1. Watermelon Keeps You Hydrated
Watermelon is 92 percent, making it an efficient snack to replenish fluids lost through sweat. Basically, it’s a beverage you can chew.
2. Watermelon Fuels You Fast
The natural sugars in watermelon are quickly converted into blood glucose to give your brain and body that boost of energy you need to achieve peak performance. A 2-cup serving has about 21 grams of total carbohydrates, 17 of them from natural sugars.
3. Watermelon Helps the Body Metabolize Protein
The vitamin B6 in watermelon helps the body process protein. An excellent complement to protein intake after an HIIT workout. The more protein you consume, the more B6 you’ll need to convert it into muscle food. A 2-cup serving of watermelon has approximately 5 percent of the daily recommended value of vitamin B6.
4. Watermelon Prevents Cramping
Two cups of watermelon provide about 8 percent of the daily recommended value of potassium, an electrolyte that helps to maintain the body’s water balance and prevent muscle cramps. Chase it with a banana for even more potassium.

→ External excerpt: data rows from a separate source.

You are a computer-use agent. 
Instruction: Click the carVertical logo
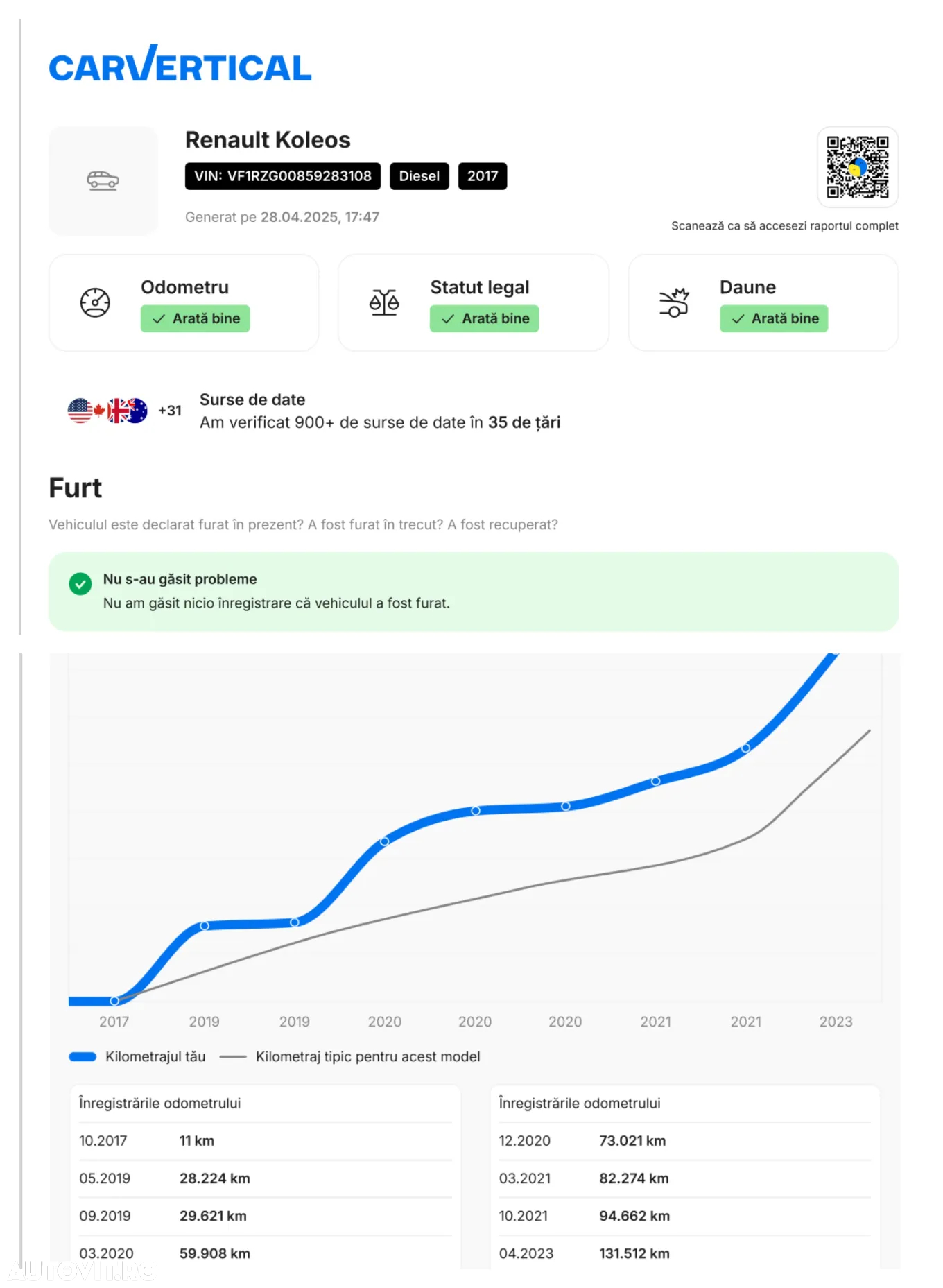[180, 64]
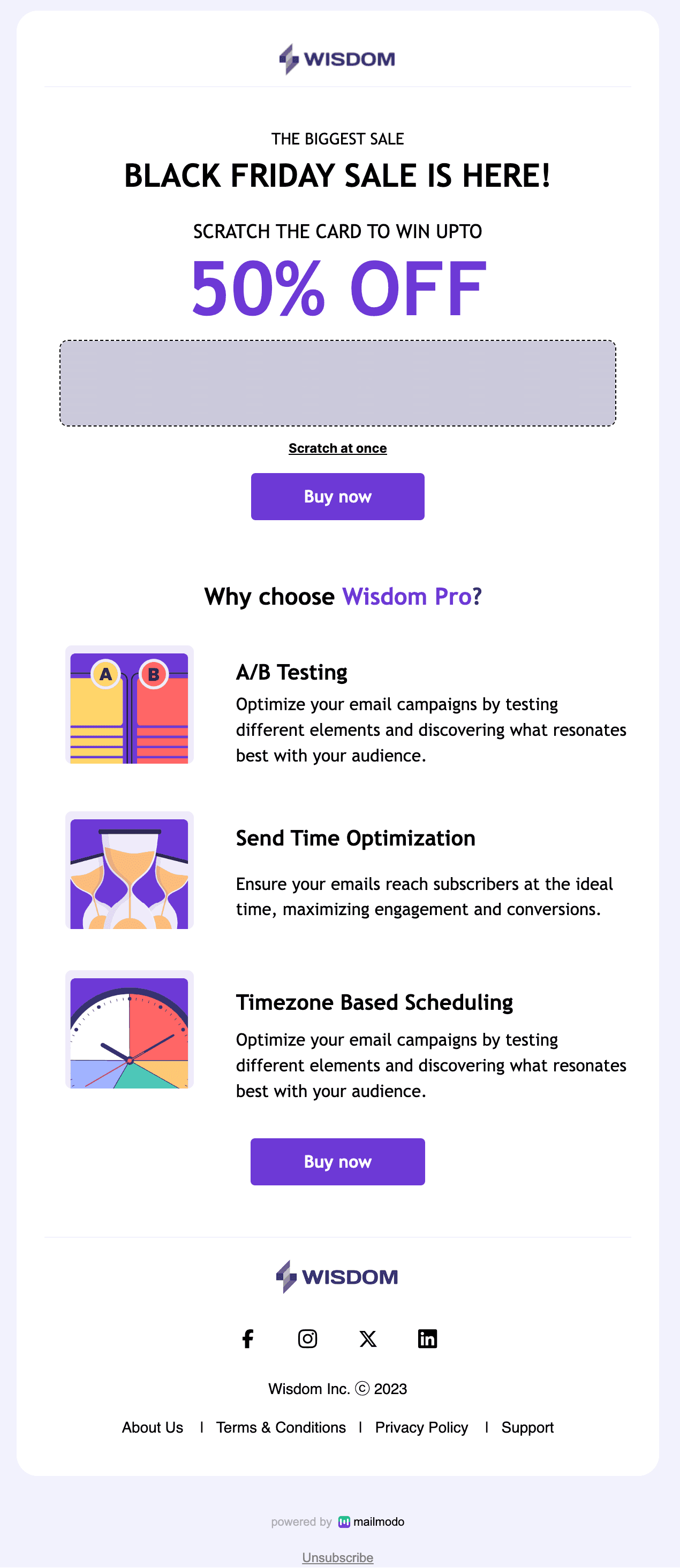
Task: Open the Privacy Policy link
Action: pos(421,1427)
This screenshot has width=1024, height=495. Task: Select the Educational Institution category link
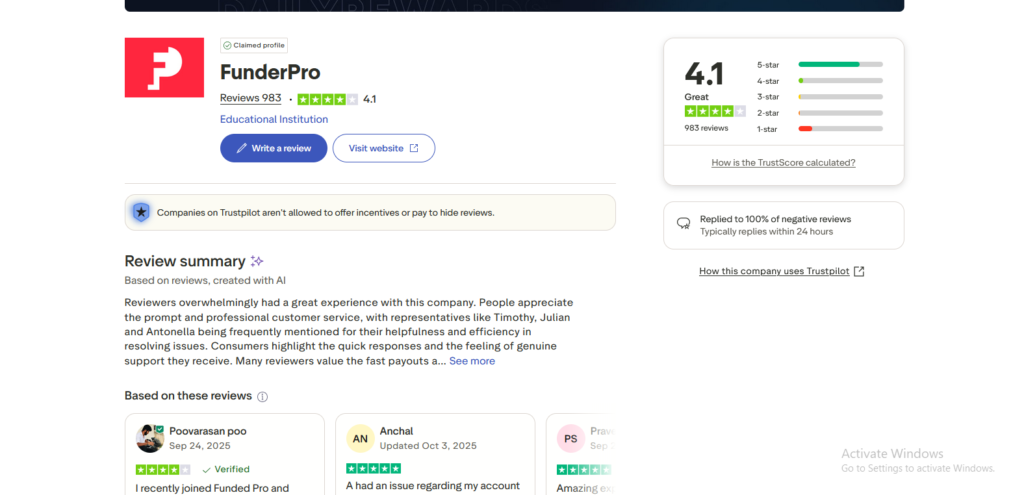point(274,119)
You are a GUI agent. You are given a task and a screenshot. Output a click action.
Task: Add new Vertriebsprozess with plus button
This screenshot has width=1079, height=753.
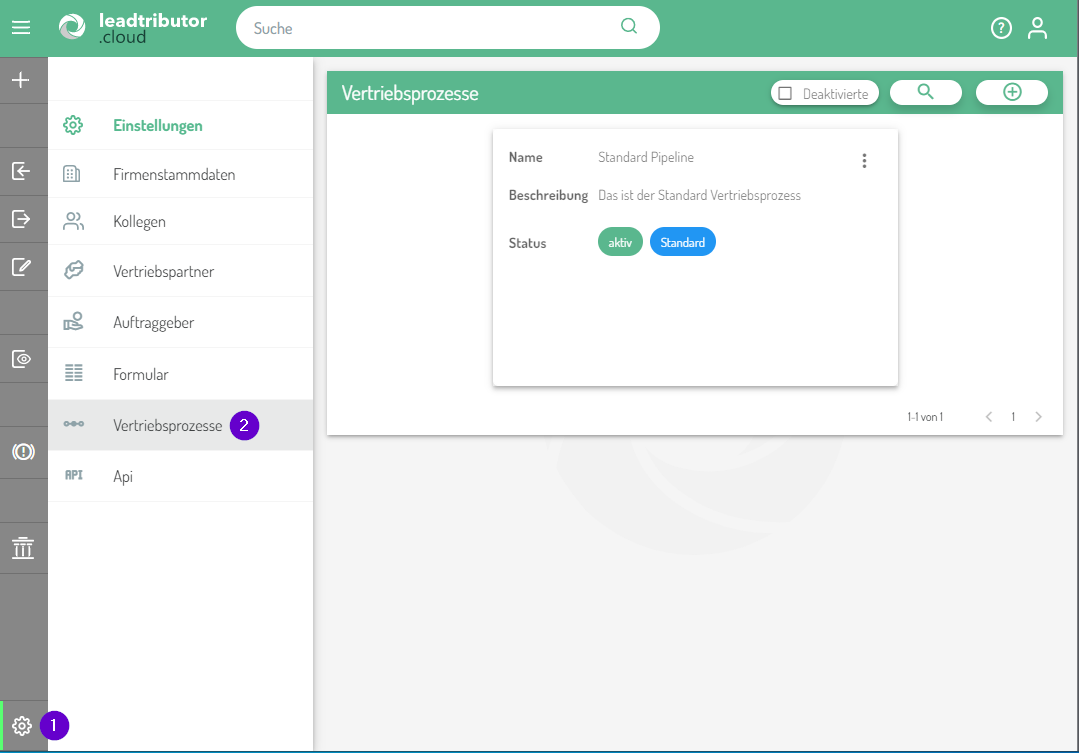pyautogui.click(x=1011, y=92)
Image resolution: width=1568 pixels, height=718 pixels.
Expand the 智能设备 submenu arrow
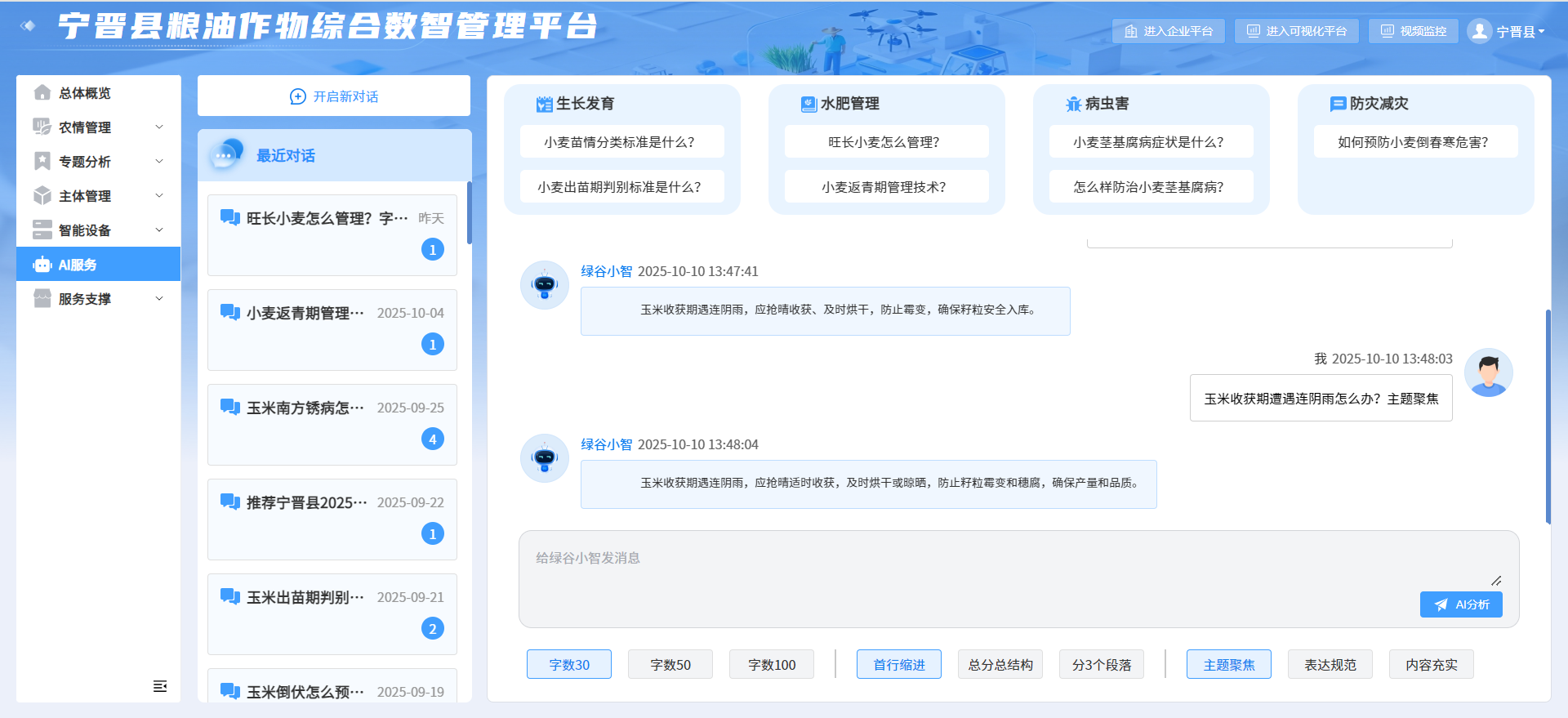point(159,230)

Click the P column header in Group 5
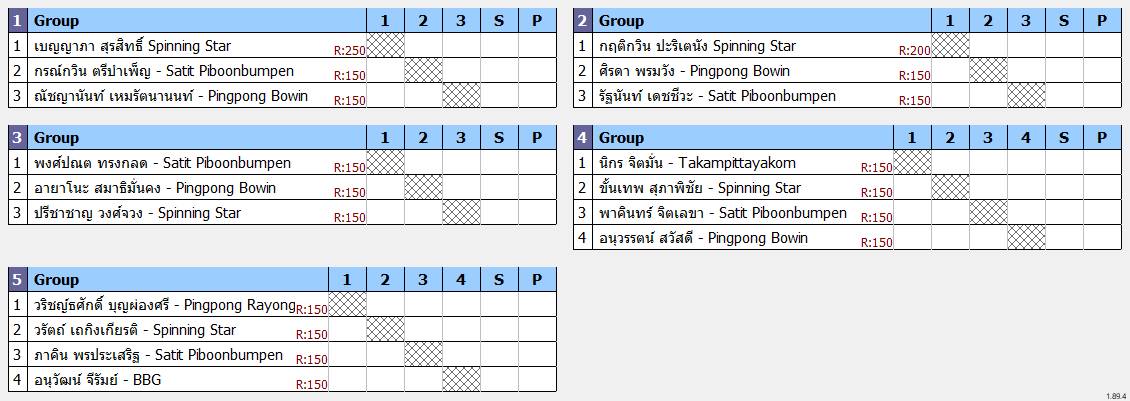point(537,279)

5. Watermelon Is a Sensible Snack
As a low-calorie, naturally sweet treat, watermelon can help an athlete achieve or maintain goal race weight. A 2-cup serving has just 80 to 90 calories and is also cholesterol- and fat-free.
6. Watermelon Fights Muscle Fatigue
Researchers are studying how the amino acid L-citrulline in watermelon may reduce muscle soreness and delayed-onset muscle fatigue. This is another reason why drinking watermelon juice before and after workouts has become so popular in the past few years.